No me extraña que sea uno de los libros más vendidos del mundo. Durante mi infancia, me lo regalaron lo menos media docena de veces. Común y craso error, porque no es para niños. Es sobre niños, que es prácticamente lo contrario. Y si no lo es, lo fue para mí, que con él experimenté en carne propia lo que propone Borges: cuando un libro te aburra, déjalo. Más tarde, si ese libro es bueno, terminarás abriéndolo, y se producirá el encuentro, y el entusiasmo.
Saint-Exupéry se propuso recuperarnos la mirada de la infancia, que es algo que a un niño le tiene sin cuidado, porque ya la tiene. Su frase clave es: «Las personas mayores fueron todas niños (aunque pocas lo recuerdan)». La que nos propone es una infancia noble y dulce. Quizá un poco falsa, sí, pero preventivamente había esculpido él esta frase maravillosa: «Cuando se quiere ser ingenioso, resulta que se miente un poco». Era un principito por eso: por lo noble, digo, no por la pequeña mentira piadosa.
Hoy por hoy, más que volver al niño que fuimos, no salimos del adolescente que no terminamos de dejar de ser, pero, con todo, la infancia ha crecido muchos enteros en la valoración general, y ya no hace falta proponerla a nadie.
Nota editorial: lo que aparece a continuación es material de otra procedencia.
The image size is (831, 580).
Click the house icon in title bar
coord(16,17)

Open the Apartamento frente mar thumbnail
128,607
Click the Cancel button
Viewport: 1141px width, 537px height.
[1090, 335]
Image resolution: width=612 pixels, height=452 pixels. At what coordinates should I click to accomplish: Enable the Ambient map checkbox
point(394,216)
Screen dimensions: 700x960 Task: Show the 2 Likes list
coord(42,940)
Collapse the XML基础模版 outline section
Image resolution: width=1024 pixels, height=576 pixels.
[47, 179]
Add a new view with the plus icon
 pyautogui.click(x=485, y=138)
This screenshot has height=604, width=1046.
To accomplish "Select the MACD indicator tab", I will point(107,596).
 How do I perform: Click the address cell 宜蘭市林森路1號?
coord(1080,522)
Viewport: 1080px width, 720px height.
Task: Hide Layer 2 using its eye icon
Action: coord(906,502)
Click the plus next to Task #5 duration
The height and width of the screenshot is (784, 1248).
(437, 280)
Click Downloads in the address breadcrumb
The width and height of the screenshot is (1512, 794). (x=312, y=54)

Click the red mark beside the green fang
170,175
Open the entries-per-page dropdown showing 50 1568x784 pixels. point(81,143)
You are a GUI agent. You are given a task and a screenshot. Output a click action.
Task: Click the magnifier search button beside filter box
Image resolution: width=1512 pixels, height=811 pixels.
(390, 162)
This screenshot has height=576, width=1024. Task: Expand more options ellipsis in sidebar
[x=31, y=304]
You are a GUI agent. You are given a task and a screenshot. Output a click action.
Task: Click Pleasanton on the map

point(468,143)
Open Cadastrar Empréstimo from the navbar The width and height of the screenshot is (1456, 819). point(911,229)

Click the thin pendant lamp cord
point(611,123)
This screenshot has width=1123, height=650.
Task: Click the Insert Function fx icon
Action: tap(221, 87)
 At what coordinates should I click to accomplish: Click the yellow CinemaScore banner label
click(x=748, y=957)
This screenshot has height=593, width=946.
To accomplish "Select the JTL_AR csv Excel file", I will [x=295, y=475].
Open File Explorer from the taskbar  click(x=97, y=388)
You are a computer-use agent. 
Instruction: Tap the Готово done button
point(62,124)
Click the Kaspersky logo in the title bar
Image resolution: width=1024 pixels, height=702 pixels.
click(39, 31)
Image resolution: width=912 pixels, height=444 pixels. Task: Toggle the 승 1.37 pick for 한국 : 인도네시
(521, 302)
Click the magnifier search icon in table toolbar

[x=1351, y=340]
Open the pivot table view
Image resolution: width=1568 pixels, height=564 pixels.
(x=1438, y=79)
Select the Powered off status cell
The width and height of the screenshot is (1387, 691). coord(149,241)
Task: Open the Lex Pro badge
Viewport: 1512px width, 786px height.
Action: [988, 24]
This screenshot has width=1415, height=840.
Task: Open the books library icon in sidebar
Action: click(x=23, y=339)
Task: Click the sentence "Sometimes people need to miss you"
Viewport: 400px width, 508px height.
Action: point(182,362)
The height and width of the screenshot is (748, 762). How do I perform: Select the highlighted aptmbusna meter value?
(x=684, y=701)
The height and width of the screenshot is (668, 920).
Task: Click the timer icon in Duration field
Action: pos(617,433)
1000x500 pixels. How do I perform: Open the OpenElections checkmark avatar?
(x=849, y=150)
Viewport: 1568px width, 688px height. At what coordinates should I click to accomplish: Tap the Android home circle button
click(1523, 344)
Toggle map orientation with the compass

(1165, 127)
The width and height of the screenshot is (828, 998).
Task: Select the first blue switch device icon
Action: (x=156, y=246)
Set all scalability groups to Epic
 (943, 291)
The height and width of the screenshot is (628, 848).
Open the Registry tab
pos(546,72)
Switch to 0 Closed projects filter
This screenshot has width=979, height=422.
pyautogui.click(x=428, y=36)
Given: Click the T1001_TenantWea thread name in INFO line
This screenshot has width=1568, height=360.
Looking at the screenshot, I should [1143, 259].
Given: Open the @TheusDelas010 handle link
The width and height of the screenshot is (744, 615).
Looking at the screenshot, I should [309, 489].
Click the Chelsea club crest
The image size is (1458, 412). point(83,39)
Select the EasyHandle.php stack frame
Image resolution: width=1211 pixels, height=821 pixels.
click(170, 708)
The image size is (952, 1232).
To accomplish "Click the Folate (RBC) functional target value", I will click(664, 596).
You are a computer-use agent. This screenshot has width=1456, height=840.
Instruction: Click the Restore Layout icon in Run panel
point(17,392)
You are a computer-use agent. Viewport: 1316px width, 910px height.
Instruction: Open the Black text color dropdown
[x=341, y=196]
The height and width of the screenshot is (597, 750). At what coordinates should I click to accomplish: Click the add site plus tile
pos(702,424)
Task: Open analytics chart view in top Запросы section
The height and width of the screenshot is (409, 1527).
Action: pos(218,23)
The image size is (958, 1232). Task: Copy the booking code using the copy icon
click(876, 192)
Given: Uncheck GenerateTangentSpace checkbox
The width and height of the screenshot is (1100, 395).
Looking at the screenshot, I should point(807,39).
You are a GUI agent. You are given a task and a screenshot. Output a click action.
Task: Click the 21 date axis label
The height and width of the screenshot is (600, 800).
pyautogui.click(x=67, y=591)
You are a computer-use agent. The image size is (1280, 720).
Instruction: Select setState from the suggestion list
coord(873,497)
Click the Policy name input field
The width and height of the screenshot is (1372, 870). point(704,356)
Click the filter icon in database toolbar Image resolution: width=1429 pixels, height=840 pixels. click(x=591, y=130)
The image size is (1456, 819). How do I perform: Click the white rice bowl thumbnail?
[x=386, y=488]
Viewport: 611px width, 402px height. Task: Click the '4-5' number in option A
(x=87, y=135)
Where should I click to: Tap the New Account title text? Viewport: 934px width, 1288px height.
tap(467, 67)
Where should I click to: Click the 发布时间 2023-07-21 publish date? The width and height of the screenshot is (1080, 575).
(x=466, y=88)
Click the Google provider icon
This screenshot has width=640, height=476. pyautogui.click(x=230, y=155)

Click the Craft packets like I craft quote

Si ahora yo tuviese que escribir un Principito, escribiría El principio del Principitito. Trataría de un embrión en el vientre de la madre, pequeño planeta de máximo confort. A fin de cuentas, todas las personas mayores fueron embriones, aunque ninguna lo recuerda.
Urge recuperar ese recuerdo. Quién sabe si tanta reivindicación del silencio y el amor esencial (léase el libro de Pablo d'Ors Biografía del silencio) y tanta atención a lo zen no son sino una honda nostalgia del claustro materno. Hay un abandono al mero goce de existir que hunde sus raíces en esa vida prenatal diminuta e inconmensurable. Pensar en el embrión que fuimos, en sus ansias puras de vivir, en su latido acelerado, en sus sueños prerrealistas nos asoma a un abismo de paz y de agradecimiento. (Además de hacernos antiabortistas, naturalmente).